Wednesday, January 14, 2009

riddle-images of desire ...

“The novel associations of images that the poet, the artist, the scholar bring forth are comparable in that they take some grid of a particular texture, whether this texture be concretely that of a decrepit wall, of a cloud, or of anything else: some prolonged and vague sound carries this melody that we needed to hear, excluding any other. What is most striking is that an activity of this kind which, in order to be, requires the unconditional acceptance of a more or less lasting passivity, far from limiting itself to the world of the senses, has been able to attain, in depth, the moral world. The luck, the fortune of the scholar or the artist when they find can only be thought of as a particular case of human luck; it cannot be distinguished from that in its essence. A person will know how to proceed when, like the painter, he consents to reproduce, without any change, what an appropriate grid tells him in advance of his own acts. This grid exists. Every life contains these homogenous patterns of facts, whose surface is cracked or cloudy. Each person has only to stare at them fixedly in order to read his own future. Let him enter the whirlwind; let him retrace the events which have seemed to him fleeting and obscure among all others, which have torn him apart. There-if his questioning was worth it-all the logical principles, having been routed, will bring him the strength of that objective chance which makes a mockery of what would have seemed most probable. Everything humans might want to know is written upon this grid in phosphorescent letters, in letters of desire.”

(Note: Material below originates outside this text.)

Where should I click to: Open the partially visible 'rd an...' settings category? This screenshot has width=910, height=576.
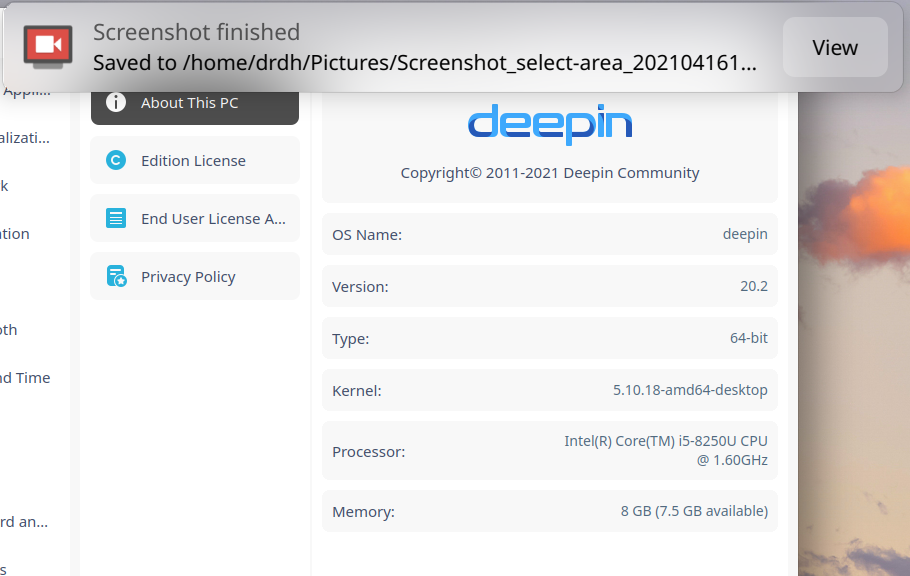pos(24,522)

“Real objects do not exist just as they are: looking at the lines that make up the most common among them, you see surging forth – without even having to blink – a remarkable riddle-image which is identical with it and which speaks to us, without any possible mistake, of the only real object, the actual one of our desire. Needless to say, what is true of the complementary graphic image in question is no less true of a certain verbal image upon which any poetry worthy of the name has never ceased to call.”